■ **Task instructions**
State how many lines of the records contain the string "column", treating uppercase and lowercase as different, and give only that number.

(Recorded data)
— BEGIN —

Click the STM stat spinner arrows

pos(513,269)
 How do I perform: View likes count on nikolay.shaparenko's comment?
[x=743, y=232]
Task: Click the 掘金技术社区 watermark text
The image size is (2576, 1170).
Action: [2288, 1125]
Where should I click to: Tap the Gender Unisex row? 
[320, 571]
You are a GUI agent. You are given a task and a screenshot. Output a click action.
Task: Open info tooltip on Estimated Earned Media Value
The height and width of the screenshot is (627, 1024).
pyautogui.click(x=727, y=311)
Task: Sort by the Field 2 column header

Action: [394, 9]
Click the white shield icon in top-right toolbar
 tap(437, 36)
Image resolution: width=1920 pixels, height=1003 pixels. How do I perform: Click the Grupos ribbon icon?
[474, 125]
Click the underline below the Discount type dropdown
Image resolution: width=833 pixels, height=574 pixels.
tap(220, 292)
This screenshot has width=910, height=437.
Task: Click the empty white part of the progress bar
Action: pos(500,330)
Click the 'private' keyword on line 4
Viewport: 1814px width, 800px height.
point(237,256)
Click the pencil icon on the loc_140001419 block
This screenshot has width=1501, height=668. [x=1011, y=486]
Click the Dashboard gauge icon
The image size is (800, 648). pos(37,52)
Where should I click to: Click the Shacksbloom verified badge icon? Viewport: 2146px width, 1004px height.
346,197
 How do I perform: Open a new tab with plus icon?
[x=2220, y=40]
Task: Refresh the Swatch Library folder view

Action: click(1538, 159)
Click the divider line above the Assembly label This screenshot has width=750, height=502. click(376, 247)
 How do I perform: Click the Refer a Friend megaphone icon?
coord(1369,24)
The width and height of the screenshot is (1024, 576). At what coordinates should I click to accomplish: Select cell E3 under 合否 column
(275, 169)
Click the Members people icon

— END —

■ **Answer below**
2